DATA SHOWN section start

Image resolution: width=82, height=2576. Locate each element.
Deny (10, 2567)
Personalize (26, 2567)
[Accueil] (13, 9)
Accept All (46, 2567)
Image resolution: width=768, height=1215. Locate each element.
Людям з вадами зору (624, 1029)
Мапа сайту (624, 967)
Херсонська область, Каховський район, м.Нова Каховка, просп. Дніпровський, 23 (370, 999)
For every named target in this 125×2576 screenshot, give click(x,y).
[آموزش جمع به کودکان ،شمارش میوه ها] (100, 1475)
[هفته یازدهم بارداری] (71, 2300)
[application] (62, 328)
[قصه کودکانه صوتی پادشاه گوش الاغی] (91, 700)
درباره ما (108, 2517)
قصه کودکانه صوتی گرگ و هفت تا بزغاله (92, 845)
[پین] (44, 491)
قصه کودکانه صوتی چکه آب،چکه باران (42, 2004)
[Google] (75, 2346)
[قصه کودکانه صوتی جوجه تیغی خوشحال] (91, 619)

DATA SHOWN section end

▸ **WHAT YOU HAVE TO DO**: Each line of the data must be retyped exactly.

▸ **REPLY TO THE EXERCISE**:
Image resolution: width=82, height=2576. Locate each element.
Deny (10, 2567)
Personalize (26, 2567)
[Accueil] (13, 9)
Accept All (46, 2567)
Image resolution: width=768, height=1215. Locate each element.
Людям з вадами зору (624, 1029)
Мапа сайту (624, 967)
Херсонська область, Каховський район, м.Нова Каховка, просп. Дніпровський, 23 (370, 999)
For every named target in this 125×2576 screenshot, give click(x,y).
[آموزش جمع به کودکان ،شمارش میوه ها] (100, 1475)
[هفته یازدهم بارداری] (71, 2300)
[application] (62, 328)
[قصه کودکانه صوتی پادشاه گوش الاغی] (91, 700)
درباره ما (108, 2517)
قصه کودکانه صوتی گرگ و هفت تا بزغاله (92, 845)
[پین] (44, 491)
قصه کودکانه صوتی چکه آب،چکه باران (42, 2004)
[Google] (75, 2346)
[قصه کودکانه صوتی جوجه تیغی خوشحال] (91, 619)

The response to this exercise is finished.